→ **TASK**: Run through the records and, wherever a line holds the word "will", return that line.

→ **DATA PROVIDED**:
--------------------
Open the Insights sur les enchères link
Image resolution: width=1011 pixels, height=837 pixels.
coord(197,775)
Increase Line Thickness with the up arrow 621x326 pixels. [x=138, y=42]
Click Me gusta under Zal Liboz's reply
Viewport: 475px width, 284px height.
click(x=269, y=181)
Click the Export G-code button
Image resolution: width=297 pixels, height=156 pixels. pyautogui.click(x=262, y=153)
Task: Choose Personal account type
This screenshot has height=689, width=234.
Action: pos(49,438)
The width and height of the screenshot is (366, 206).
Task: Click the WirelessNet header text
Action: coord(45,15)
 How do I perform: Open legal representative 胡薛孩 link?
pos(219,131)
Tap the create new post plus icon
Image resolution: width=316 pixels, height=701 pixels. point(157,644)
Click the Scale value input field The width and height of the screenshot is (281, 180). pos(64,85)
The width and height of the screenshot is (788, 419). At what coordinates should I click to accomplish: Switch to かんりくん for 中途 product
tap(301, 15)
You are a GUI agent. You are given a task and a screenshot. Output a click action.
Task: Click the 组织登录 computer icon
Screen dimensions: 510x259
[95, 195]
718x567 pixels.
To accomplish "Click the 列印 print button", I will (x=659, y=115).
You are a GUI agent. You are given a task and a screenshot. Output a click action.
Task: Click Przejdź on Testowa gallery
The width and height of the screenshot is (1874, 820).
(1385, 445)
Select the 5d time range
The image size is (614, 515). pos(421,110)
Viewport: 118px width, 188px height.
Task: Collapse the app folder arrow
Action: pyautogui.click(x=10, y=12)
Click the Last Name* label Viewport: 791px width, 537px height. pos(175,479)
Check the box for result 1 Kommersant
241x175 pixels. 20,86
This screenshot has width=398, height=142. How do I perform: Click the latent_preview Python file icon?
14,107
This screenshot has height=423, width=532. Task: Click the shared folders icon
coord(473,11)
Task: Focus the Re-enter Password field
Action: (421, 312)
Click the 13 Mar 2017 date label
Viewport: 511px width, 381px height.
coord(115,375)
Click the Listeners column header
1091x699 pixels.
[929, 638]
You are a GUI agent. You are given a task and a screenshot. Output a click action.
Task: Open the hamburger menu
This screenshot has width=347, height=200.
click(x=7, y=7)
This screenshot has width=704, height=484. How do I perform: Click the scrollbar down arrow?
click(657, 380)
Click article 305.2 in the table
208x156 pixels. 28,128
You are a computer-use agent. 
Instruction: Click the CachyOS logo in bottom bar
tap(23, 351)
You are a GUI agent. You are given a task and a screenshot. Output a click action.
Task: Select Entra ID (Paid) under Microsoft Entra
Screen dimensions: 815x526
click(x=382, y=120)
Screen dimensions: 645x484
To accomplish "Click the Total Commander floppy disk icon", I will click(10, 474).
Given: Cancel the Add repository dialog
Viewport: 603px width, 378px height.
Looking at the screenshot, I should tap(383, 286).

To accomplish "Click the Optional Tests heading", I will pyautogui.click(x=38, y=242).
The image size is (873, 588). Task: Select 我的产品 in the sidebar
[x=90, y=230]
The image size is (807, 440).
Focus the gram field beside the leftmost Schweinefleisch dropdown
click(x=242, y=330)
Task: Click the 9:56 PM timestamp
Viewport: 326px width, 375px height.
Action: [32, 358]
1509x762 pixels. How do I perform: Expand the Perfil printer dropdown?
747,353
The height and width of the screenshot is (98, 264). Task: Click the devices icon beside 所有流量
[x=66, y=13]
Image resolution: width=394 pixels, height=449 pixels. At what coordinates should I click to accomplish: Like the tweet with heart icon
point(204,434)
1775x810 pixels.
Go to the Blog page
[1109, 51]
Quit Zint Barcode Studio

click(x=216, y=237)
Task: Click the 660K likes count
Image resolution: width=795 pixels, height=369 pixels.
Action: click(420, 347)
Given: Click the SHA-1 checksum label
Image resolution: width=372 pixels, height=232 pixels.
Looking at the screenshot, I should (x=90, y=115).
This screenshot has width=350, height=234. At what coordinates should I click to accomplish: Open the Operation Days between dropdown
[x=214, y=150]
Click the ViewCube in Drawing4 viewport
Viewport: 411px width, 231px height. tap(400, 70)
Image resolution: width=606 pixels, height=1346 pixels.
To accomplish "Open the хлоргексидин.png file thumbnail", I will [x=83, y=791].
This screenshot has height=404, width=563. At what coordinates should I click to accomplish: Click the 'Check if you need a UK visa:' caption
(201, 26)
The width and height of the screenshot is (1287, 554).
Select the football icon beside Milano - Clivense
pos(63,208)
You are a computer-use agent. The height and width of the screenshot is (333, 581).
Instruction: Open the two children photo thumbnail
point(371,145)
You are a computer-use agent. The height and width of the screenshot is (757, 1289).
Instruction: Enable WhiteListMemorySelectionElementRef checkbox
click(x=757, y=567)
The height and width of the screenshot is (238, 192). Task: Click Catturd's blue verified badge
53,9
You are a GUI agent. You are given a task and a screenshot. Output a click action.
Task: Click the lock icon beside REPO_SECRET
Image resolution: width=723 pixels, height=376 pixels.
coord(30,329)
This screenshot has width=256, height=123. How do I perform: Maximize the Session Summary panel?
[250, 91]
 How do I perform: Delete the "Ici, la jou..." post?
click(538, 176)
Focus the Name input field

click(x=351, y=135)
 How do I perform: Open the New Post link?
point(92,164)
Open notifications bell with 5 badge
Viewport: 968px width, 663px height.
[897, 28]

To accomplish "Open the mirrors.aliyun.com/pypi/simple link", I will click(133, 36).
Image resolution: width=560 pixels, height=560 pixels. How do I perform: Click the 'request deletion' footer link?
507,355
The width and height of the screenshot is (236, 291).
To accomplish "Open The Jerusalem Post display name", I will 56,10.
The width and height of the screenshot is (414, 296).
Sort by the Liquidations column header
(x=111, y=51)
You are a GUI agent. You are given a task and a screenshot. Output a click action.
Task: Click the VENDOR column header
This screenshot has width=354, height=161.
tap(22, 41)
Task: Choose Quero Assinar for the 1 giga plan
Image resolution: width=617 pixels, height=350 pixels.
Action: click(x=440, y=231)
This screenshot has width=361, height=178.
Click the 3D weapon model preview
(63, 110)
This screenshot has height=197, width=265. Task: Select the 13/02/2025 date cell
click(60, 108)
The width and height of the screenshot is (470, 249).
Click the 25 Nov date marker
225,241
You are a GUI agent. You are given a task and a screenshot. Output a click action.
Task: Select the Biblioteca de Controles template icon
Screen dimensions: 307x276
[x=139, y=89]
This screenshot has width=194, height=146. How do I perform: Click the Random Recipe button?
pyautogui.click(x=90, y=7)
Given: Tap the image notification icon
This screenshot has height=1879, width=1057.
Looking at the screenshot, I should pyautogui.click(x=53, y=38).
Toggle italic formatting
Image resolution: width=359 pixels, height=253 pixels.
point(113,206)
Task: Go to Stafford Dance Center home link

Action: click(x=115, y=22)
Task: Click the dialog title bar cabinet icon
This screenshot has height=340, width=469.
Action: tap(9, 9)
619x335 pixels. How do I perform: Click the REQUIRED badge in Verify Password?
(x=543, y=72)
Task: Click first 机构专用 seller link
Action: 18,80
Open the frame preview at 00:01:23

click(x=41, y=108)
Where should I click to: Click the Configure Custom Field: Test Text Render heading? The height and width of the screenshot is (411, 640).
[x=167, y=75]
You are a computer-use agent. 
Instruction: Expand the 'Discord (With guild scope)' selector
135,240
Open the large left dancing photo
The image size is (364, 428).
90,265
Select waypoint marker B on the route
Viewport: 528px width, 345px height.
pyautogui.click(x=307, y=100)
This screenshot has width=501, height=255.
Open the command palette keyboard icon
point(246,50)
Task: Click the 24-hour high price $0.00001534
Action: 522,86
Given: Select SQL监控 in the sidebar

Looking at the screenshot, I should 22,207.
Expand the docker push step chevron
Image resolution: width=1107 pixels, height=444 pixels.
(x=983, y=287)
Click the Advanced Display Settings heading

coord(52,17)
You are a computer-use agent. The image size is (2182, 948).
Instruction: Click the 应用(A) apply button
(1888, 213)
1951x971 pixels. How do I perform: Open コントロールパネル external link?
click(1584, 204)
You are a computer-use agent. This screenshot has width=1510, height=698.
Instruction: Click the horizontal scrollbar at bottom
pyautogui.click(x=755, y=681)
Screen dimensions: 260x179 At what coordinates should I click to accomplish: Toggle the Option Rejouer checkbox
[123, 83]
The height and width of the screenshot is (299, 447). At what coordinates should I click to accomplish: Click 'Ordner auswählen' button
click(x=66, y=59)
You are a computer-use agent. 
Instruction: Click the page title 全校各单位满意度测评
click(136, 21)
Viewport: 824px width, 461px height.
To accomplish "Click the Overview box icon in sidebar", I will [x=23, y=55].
--------------------
→ **EXERCISE RESULT**:
To accomplish "Click the 列印 print button", I will (x=659, y=115).
To accomplish "Click the Total Commander floppy disk icon", I will click(10, 474).
To accomplish "Click the Optional Tests heading", I will pyautogui.click(x=38, y=242).
To accomplish "Open the хлоргексидин.png file thumbnail", I will [x=83, y=791].
To accomplish "Open the mirrors.aliyun.com/pypi/simple link", I will click(133, 36).
To accomplish "Open The Jerusalem Post display name", I will 56,10.
To accomplish "Click the Overview box icon in sidebar", I will [x=23, y=55].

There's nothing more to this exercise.